Mesagne vista da sinistra (di Michele Graduata)

Nei giorni scorsi l’amico Pino Giordano ha pubblicato, in rete, un pregevole resoconto degli avvenimenti nei quali, a ridosso degli anni Settanta,

rimasero coinvolte a Mesagne le varie correnti del partito della Democrazia Cristiana.

Come leggemmo, a sinistra, “quella fase di latente conflittualità mentre si cercava una pace provvisoria in attesa di futuri sviluppi politici ed amministrativi” di cui parla l’autore?

All’epoca tutti i partiti erano guidati da culture politiche che legavano sempre le vicende locali a quelle nazionali e viceversa. Sul piano nazionale infatti, dopo il tumultuoso biennio 68/69, i processi di modernizzazione economica e sociale in atto nel mondo rendevano anacronistiche le risposte conservatrici sulle quali era ancora arroccata la Dc. Il vecchio blocco di potere continuava a detenere la direzione della cosa pubblica, ma sempre meno riusciva a organizzare il consenso. Il partito-stato, attraverso la pratica dei decreti legge, cercava di dare risposte ai problemi del Paese. Essi però, di fatto, finivano per paralizzare l’attività del Parlamento perché, in moltissimi casi, non si riusciva a convertirli in legge per le divisioni presenti all’interno della stessa maggioranza di governo.

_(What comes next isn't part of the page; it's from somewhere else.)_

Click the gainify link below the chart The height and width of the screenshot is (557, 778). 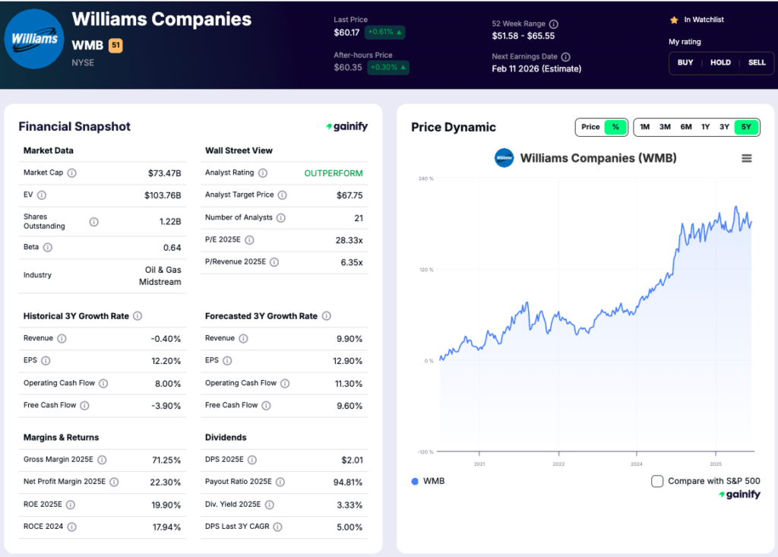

A mano a mano che, in Italia, incalzava la fine della Prima Repubblica, travolgendo le vecchie certezze sulle quali si era retta, nelle singole realtà locali toccò a “uomini di frontiera” inventare e praticare un nuovo modo di fare politica. Per la prima volta si diffuse la convinzione che ci fosse bisogno di uomini pragmatici, risoluti, forti, capaci di acquisire potere personalizzando le istituzioni. Elio Bardaro possedeva naturalmente tutte queste qualità e per questo si impose nella guida di un Comune importante della nostra provincia.

Egli fu precursore e interprete originale di un “nuovo sistema politico copernicano” nel quale i partiti giravano intorno al centro di un gruppo di potere che si riconosceva nell’uomo solo al comando. Da quel momento iniziò la stagione durante la quale la Dc era Bardaro.

Elio, per la prima volta, innalzò a dogma la mesagnesità, attraverso la quale cercò di allargare il consenso accaparrandosi la benevolenza di figure illustri che, nei diversi campi, avevano onorato la città.

Si impose come uomo d’ordine e, mentre elargiva pacche sulle spalle di tutti e proponeva a chi subiva torti di rivolgersi direttamente a lui e non alle forze dell’ordine, nello stesso tempo sfidava in pieno consiglio comunale a prove di forza personali chi nel pubblico osava essere intemperante.

Questo era il modo di pensare e di agire politico di Elio Bardaro e, per questo, lo combattemmo aspramente fino al punto di bollarlo come il “sindaco sceriffo”. In gioco, infatti, vi erano visioni diverse del mondo, diversi valori e differenti modi di fare politica che, tuttavia, non fecero mai perdere nei rapporti umani un fondo di civiltà, perché Elio era una persona leale e sincera nelle amicizie.

E’ stato autorevolmente scritto che tutti i fatti e i personaggi si presentano per così dire due volte; la prima volta come tragedia, la seconda come farsa. Quando, sprovvisti di una storia politica appena decente da esibire, si pensa di riproporre quella scritta da altri, scimmiottandone lo stile; quando si è alla continua ricerca di un padrino politico dal quale farsi adottare e di laudatores da cui farsi proteggere per le accuse che vengono rivolte alla luce del sole; quando infine si usa il potere per intimidire gli avversari e si trasfigura l’antico amico in nemico da abbattere, allora si cessa di essere una cosa seria e si diventa semplicemente ridicoli.